*** Begin section ***

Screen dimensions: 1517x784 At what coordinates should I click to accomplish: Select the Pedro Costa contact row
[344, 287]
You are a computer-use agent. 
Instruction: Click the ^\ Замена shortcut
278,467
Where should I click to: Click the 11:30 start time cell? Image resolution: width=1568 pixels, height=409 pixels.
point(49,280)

*** End section ***
*** Begin section ***

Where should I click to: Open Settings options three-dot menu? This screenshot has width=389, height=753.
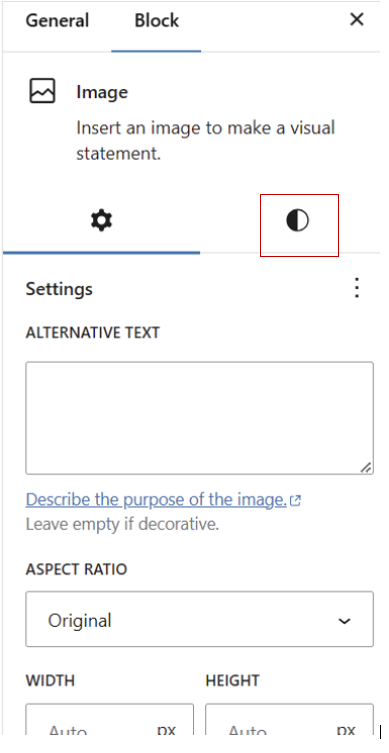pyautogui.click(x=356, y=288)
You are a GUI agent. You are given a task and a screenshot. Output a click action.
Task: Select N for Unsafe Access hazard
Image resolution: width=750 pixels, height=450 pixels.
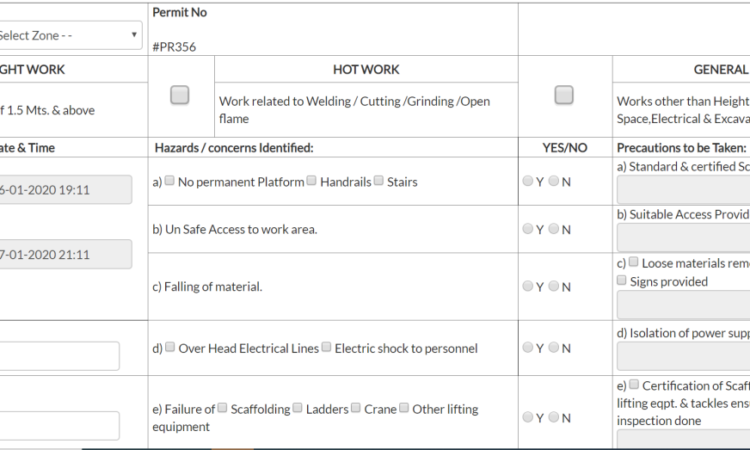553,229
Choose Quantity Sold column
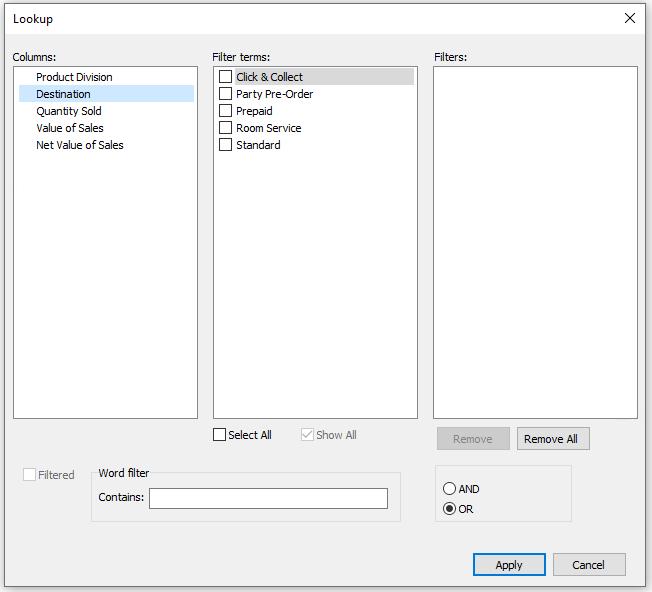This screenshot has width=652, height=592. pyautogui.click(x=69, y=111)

*** End section ***

* TASK ITEM: Wherever a line of the records above contains the string "agent", copy that line out.

* TASK SOLUTION:
You are a computer-use agent. 
You are a GUI agent. You are given a task and a screenshot. Output a click action.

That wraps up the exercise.